When running is accompanied by music in ballets, there is rarely a like-for-like correspondence between “running notes” and “running feet”.  If the music can be assumed to bear any relationship at all to running, it may perhaps highlight the motivation of running  – anger, despair, madness, love, fear, for example, or hint at the goal of running  – a lover, a murder victim, an elusive sylph.  In perhaps the most famous instance of pas courus – Myrtha’s entrance in Act II of Giselle [1841]the music yields almost no sense of tempo, rhythm or metre at all: nothing but ethereal high strings accompanied by the harp in an extremely slow six that almost defies recognition.
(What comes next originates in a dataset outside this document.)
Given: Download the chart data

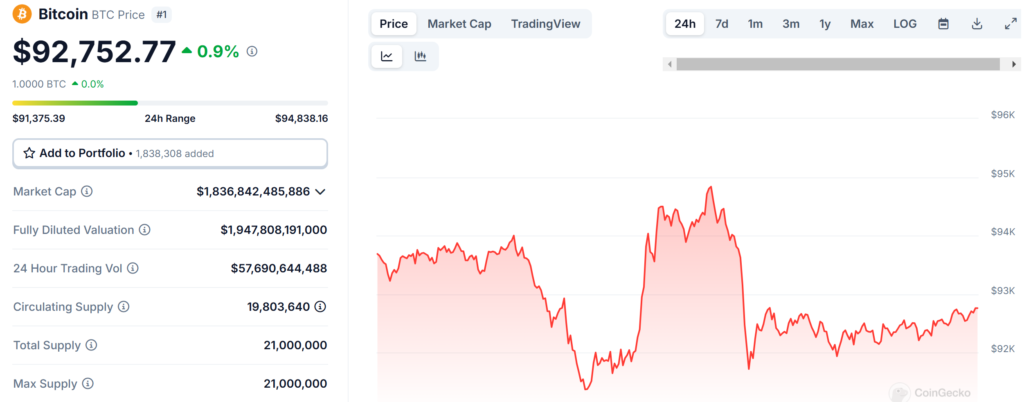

Perhaps the most important musical skill of all, though, is to be able to adjust to differences in tempo.  Andria Hall, ballet mistress at the Deutsche Oper Berlin, would frequently ask the pianist “can we have it at the wrong speed now please?”   Although in an ideal world, conductors would attend rehearsals frequently, would get to know their dancers well and remain in constructive dialogue with them during the performance period, the reality is all but ideal, and dancers should be prepared for the just-tolerable, if not the worst.
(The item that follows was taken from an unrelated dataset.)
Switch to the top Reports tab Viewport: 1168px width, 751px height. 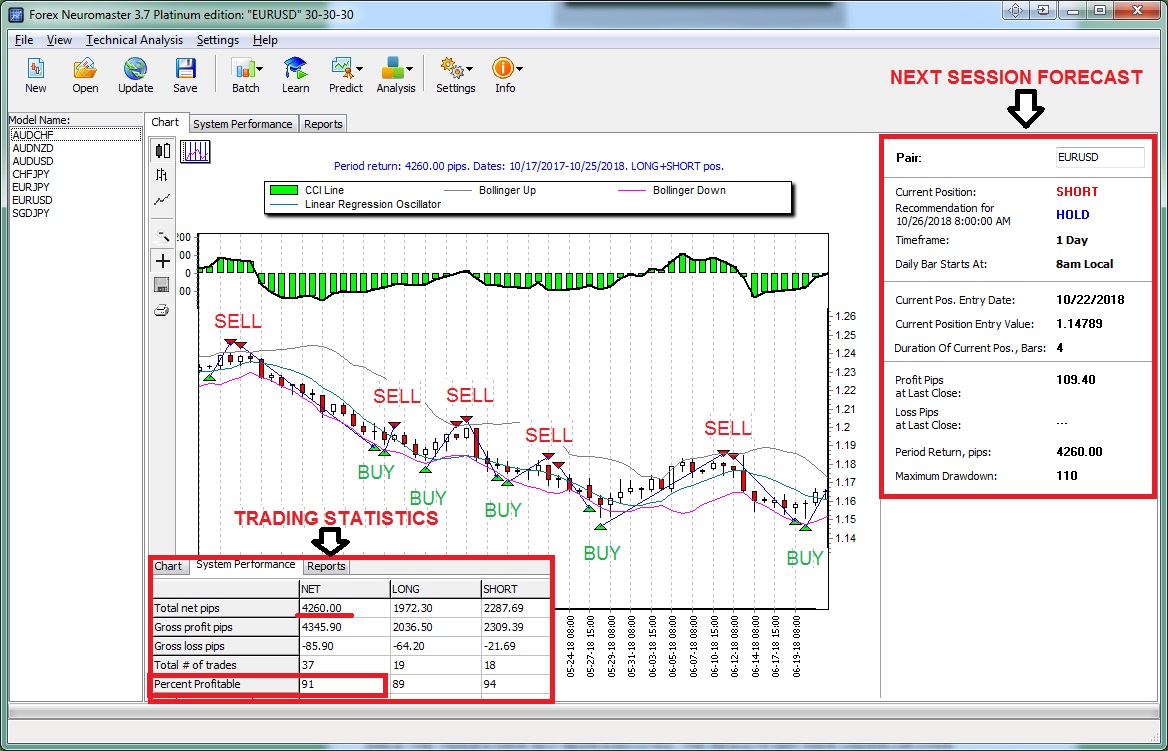tap(323, 124)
Always finding the “right music” for class can be like giving an alcoholic another drink – it keeps one problem at bay while masking other more important ones. That is to say, at the very point at which the dancer’s musical skills might be developed by being forced to deal with a musical problem (such as the wrong tempo, music which seems inappropriate to the movement, music which is not in eight-bar phrases – or, indeed, not having any music at all), teachers and pianists are often tempted to try and make the problem disappear by “correcting” the music.

When the purpose of class is to prepare for a rehearsal, or to warm-up for a performance, ‘four-in, four phrases of eight’ is a very valid and useful shared model which helps to make class run smoothly.  Within this structure, there is the possibility of drawing students’ attention to music, by working against the music rather than with it.  Suki Schorer’s account of Balanchine’s use of music in class in this way gives some excellent examples of how this can be achieved. [4]

If ballet classes are to distinguish themselves significantly from aerobics and educate students musically, though, there is no better place to start than with occasionally asking for the ‘wrong’ music – too fast, too slow, too loud, too quiet, too irregular.  It is deviation from the norm that makes music interesting;  it is how dancers and  choreographers deal with music that makes ballet interesting.  Having the “wrong” music for class is not a mistake, it is a place where the art of music and ballet meet.


[1] reported by Christopher Hampson, ballet master of City Ballet of London, circa April 2000.

[2] Matheson, J. Simons, C. (Prod.) The Glory of the Kirov. London: NVC Arts, 1996.

[3] My thanks to Lynn Wallis for transcribing these steps.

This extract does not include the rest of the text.